[ITEMS]

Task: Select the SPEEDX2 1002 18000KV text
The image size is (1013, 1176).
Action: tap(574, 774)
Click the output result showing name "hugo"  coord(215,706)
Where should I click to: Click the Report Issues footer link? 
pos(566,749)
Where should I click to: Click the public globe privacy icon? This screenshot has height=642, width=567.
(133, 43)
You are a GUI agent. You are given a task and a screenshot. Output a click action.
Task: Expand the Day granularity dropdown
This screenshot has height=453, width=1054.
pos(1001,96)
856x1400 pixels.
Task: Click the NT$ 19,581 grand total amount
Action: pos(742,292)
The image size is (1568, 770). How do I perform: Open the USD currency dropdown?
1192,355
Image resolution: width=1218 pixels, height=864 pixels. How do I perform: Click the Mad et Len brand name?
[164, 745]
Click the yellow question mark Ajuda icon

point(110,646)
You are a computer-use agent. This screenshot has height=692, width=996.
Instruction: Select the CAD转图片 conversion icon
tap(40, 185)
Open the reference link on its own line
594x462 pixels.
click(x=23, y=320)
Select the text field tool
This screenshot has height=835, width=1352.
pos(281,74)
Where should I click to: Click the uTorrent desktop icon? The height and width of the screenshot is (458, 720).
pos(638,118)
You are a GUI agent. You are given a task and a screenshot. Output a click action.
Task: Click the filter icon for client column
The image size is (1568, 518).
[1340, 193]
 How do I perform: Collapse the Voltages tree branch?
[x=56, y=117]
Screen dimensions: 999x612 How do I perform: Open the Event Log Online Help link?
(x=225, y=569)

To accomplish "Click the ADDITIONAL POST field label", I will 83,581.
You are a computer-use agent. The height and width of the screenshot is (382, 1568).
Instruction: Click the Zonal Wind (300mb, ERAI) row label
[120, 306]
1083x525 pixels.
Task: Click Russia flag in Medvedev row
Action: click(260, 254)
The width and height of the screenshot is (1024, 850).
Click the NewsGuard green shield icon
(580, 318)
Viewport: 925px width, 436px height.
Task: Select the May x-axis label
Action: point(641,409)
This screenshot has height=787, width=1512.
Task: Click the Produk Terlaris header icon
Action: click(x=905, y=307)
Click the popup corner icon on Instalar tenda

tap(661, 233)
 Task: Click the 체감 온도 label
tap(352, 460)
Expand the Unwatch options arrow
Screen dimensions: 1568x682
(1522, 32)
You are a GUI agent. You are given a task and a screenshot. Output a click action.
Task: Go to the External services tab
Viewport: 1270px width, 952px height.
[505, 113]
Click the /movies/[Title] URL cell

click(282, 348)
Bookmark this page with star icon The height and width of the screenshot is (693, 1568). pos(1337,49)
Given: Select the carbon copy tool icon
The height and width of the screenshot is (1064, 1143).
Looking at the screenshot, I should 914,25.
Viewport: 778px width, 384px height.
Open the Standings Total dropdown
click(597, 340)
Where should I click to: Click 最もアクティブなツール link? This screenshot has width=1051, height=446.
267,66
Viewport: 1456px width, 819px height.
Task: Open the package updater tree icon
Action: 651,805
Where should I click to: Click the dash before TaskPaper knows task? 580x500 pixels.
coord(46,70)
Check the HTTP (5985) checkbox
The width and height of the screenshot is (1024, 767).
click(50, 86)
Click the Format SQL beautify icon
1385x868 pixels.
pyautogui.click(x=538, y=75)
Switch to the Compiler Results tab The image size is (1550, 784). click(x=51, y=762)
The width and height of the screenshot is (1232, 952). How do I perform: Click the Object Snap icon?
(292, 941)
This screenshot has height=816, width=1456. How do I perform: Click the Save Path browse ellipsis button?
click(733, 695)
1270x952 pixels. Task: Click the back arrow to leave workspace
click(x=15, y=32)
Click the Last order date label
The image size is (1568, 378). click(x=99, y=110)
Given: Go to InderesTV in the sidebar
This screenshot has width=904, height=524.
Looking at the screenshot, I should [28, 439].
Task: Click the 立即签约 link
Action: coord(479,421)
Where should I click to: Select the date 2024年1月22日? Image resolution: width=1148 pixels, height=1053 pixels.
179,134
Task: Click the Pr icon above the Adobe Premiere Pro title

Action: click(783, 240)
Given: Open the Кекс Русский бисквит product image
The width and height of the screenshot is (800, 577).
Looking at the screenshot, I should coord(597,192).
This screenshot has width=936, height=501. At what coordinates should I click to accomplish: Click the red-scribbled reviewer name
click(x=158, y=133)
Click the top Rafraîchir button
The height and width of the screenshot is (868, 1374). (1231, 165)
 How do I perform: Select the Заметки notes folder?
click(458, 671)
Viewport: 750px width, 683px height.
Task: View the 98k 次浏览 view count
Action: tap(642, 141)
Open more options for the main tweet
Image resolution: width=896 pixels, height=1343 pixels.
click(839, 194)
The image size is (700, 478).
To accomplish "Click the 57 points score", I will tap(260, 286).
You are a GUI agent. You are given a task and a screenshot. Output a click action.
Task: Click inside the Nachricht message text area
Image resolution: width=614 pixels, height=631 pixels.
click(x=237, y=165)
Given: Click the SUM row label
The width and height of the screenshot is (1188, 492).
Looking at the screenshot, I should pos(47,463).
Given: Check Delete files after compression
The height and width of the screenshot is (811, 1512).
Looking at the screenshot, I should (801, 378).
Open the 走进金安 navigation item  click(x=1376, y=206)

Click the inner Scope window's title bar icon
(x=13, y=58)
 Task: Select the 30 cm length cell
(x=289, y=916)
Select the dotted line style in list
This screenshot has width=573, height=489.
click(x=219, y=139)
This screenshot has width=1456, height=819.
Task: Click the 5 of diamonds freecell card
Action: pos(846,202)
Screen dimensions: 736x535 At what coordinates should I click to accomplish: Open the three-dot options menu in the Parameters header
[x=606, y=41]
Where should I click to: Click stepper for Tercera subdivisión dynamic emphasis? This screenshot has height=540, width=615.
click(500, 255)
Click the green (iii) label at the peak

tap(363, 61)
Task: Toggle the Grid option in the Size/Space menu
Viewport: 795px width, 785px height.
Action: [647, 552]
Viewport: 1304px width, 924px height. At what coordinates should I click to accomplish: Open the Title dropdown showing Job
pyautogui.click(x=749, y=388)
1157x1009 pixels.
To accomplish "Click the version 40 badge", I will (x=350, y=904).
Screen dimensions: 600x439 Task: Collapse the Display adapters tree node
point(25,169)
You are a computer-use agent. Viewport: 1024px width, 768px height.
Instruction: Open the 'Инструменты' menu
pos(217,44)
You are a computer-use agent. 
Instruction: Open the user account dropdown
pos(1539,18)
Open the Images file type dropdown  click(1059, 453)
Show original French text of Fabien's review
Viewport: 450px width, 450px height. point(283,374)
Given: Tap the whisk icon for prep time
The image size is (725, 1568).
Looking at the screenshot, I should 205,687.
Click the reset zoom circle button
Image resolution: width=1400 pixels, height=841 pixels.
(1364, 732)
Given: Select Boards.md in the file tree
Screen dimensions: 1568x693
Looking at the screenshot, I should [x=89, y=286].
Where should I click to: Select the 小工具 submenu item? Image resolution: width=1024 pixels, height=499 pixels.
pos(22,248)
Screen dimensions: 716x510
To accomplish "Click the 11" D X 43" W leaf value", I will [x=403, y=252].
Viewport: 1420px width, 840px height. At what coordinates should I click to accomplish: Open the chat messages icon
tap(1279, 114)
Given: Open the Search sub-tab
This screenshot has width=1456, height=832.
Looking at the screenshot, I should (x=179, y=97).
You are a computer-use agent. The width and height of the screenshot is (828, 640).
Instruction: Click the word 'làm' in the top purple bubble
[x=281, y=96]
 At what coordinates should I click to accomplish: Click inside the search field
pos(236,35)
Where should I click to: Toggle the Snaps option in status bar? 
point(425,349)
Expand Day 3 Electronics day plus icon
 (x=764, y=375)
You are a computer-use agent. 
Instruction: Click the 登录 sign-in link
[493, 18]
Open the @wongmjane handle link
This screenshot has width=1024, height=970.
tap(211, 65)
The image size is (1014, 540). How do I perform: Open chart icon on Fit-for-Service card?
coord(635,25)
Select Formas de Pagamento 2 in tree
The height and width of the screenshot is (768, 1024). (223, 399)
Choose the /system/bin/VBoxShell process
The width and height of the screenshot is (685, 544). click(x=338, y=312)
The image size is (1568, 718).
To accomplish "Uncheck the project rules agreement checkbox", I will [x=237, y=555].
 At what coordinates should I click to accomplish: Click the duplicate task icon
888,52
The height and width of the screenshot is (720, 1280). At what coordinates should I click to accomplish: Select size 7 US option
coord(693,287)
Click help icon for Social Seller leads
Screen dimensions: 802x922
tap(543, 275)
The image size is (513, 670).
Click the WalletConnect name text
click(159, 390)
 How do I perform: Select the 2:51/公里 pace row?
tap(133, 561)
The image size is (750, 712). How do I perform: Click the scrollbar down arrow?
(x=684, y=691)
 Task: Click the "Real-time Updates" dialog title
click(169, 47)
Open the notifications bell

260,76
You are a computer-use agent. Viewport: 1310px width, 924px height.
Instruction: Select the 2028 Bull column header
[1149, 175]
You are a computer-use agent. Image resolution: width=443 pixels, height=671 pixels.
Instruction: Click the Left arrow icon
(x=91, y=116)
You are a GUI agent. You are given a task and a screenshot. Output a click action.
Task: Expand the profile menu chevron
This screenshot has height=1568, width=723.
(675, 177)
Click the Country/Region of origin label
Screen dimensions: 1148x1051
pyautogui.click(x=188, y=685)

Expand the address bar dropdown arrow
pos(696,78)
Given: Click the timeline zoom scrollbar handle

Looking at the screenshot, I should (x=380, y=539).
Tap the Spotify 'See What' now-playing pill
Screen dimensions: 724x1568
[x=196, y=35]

[TASK BRIEF] Copy the part of the data that opens with the line containing "Screen dimensions: 716x510" and closes with the line containing "coord(635,25)", substituting "GUI agent" for "computer-use agent" and leaving everything else unchanged.

[COMPLETED EXERCISE]
Screen dimensions: 716x510
To accomplish "Click the 11" D X 43" W leaf value", I will [x=403, y=252].
Viewport: 1420px width, 840px height. At what coordinates should I click to accomplish: Open the chat messages icon
tap(1279, 114)
Given: Open the Search sub-tab
This screenshot has width=1456, height=832.
Looking at the screenshot, I should (x=179, y=97).
You are a GUI agent. The width and height of the screenshot is (828, 640).
Instruction: Click the word 'làm' in the top purple bubble
[x=281, y=96]
 At what coordinates should I click to accomplish: Click inside the search field
pos(236,35)
Where should I click to: Toggle the Snaps option in status bar? 
point(425,349)
Expand Day 3 Electronics day plus icon
 (x=764, y=375)
You are a GUI agent. 
Instruction: Click the 登录 sign-in link
[493, 18]
Open the @wongmjane handle link
This screenshot has width=1024, height=970.
tap(211, 65)
The image size is (1014, 540). How do I perform: Open chart icon on Fit-for-Service card?
coord(635,25)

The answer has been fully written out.